The geek meets the pickup artist

If you are anything like me, you get a lot of phonenumbers. And you’re often drunk. This combination of traits results in a huge number of contacts on your phone, and a lacking ability to remember who is who.

I’ve always wanted a feature for my cellphone: The ability to see the timestamp on your contacts. The idea being that if I knew when I added a number, I’d somehow remember who the person is.

Now, the iPhone doesn’t really have this feature. It stores the time when a contact is added to the Address Book, but to my knowledge it has no ability to actually list this information out. If there is a way to do it, please enlighten me.

All is not lost, however. On a jailbroken iPhone with SSH installed, you can quite easily retrieve the database from the iPhone 3G using scp.

From Settings, find which IP the iPhone has been assigned, and simply:

$ scp root@[iPhoneIP]:/private/var/mobile/Library/AddressBook/AddressBook.sqlitedb .

On a normal iPhone, the root password is “alpine”.

Now you can simply:

$ sqlite3 AddressBook.sqlitedb
sqlite> SELECT First, Last FROM ABPerson ORDER BY CreationDate;

And you’ll find that the most recently added contact in your address book are listed at the bottom of the list.

Obviously, installing SQLITE command line for the iPhone will allow you to do the same thing without copying the file to your local harddrive.

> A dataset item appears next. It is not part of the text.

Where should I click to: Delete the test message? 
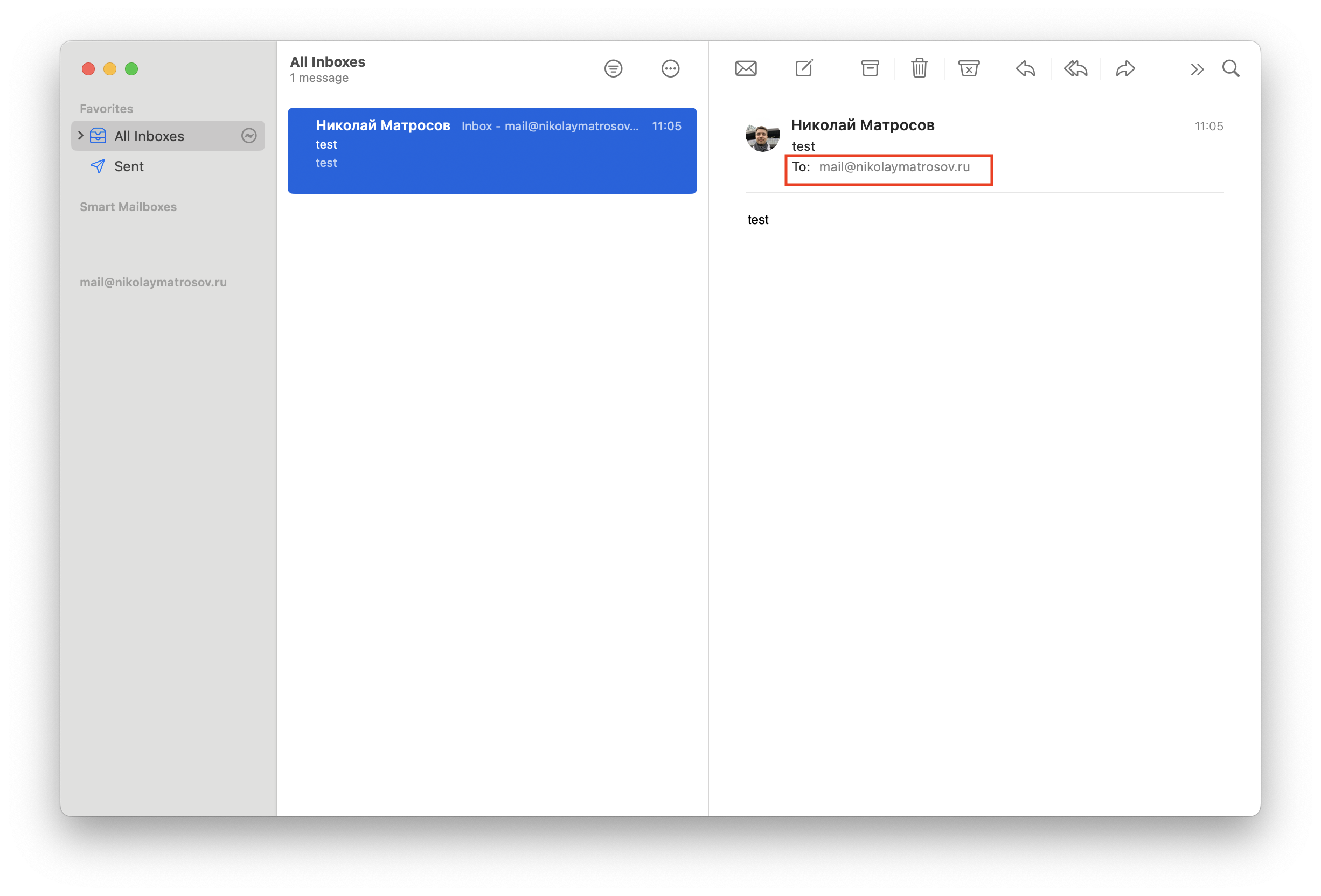[x=919, y=68]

I’m toying the the idea of making an app for the iPhone which also stores location where you are when you add a contact, and istead of a simple “Add”-button, actually forcing the user to take a picture to add the contact.

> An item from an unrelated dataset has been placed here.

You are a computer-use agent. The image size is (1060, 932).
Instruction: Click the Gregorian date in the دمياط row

Selecting the CreationDate also, will give you the exact time when the contact was added. It is stored as an integer indicating the number of seconds since 01/01/2001 00:00 GMT. Example:

Julia|Baby|245451346

This means Julia was added to the addressbook on Tue, 11 Oct 2008 20:55:46 GMT. To do this conversion, you can use a standard UNIX time converter, for example:

http://www.onlineconversion.com/unix_time.htm

And add 31 years to the year output from the converter (UNIX time is number of seconds since 01/01 1970 00:00).